| FRAGMENT TEKSTU |

I LICEUM OGÓLNOKSZTAŁCĄCE IM. BOLESŁAWA CHROBREGO W PSZCZYNIE I LICEUM OGÓLNOKSZTAŁCĄCE DLA DOROSŁYCH

NIE OCENIAJ KSIĄŻKI PO OKŁADCE

30.11.2023 uczennice i uczniowie klasy 1d pod opieką wychowawczyni, Joanny Szwedy i pedagog szkolnej, Anny Januszewskiej wzięli udział w Żywej Bibliotece – wydarzeniu organizowanym przez Liceum Ogólnokształcące Kampus i Starostwo Powiatowe w Pszczynie.

Inicjatywa Żywej Biblioteki zrodziła się w Danii w dwutysięcznym roku. Celem wyjątkowego spotkania – spotkania  osoby wypożyczającej książkę i Żywej Książki, czyli człowieka opowiadającego historię swojego życia – jest budowanie przestrzeni dialogu i porozumienia, działanie na rzecz poszanowania praw człowieka, walka ze stereotypizacją i dyskryminacją oraz nauka akceptacji inności. W Pszczynie można było wysłuchać opowieści osoby niewidomej działającej społecznie, homoseksualisty, osoby z chorobą alkoholową, sportowca na wózku, matki dziecka autystycznego, ojca dzieci autystycznych, matki dziecka transpłciowego i muzułmanki. Poniżej publikujemy wnioski pierwszoklasistów uczestniczących w wydarzeniu.

Żywa Biblioteka polega na poznawaniu „żywych książek” czyli osób oraz historii z ich życia – historii o trudnościach, tragediach i dyskryminacji, z jaką musiały się zmierzyć. Wysłuchanie każdej z tych opowieści było dla mnie bardzo wartościowym doświadczeniem, pokazało, jak ważna jest empatia wobec drugiego człowieka. Najbardziej dotknęła mnie historia Remiego – czarnoskórego mężczyzny, który w wieku zaledwie siedmiu lat, po rozwodzie rodziców, został  opuszczony, co skazało go na bezdomność i zmusiło do opieki nad młodszą siostrą. Przez długi czas, aby przetrwać, musiał żebrać o jedzenie i zdawać się na łaskę obcych. Dopiero gdy miał 10 lat, sytuacją jego i siostry zainteresowała się pewna kobieta i przyjęła rodzeństwo do swojego domu. Postawa Remiego wzbudziła we mnie podziw – jego wytrwałość w czasie kryzysu oraz nieustający optymizm są godne naśladowania. Remi podzielił się również swoimi interesującymi poglądami. Usłyszałam od mężczyzny zdanie, że dla niego narodowość nie ma żadnego znaczenia, świat jest jak jeden wielki dom z wieloma pokojami i nie jest istotne, w jakim pokoju (kraju) mieszka dany człowiek. Dla Remiego domem jest po prostu miejsce, w którym przebywa. To spotkanie skłoniło mnie do refleksji na temat wdzięczności – przez przyzwyczajenie do wielu rzeczy dostępnych na co dzień takich, jak dach nad głową, jedzenie, woda, czy obecność bliskich osób, zapominamy o tym, by być wdzięczni.

| PREZENTOWANE DANE |
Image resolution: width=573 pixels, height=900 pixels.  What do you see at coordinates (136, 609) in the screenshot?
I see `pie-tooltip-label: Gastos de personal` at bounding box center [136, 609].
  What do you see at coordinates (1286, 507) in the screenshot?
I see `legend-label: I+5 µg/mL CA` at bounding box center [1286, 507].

| POLECENIE |
Zredaguj proszę fragment tekstu o Żywej Bibliotece od słów „I LICEUM OGÓLNOKSZTAŁCĄCE IM.” aż po „Powiatowe w Pszczynie.”: wstaw „klasy 1a” w miejsce „klasy 1d” i podaj cały fragment po zmianie. Dane pochodzą z innego źródła niż tekst.

| ODPOWIEDŹ |
I LICEUM OGÓLNOKSZTAŁCĄCE IM. BOLESŁAWA CHROBREGO W PSZCZYNIE I LICEUM OGÓLNOKSZTAŁCĄCE DLA DOROSŁYCH

NIE OCENIAJ KSIĄŻKI PO OKŁADCE

30.11.2023 uczennice i uczniowie klasy 1a pod opieką wychowawczyni, Joanny Szwedy i pedagog szkolnej, Anny Januszewskiej wzięli udział w Żywej Bibliotece – wydarzeniu organizowanym przez Liceum Ogólnokształcące Kampus i Starostwo Powiatowe w Pszczynie.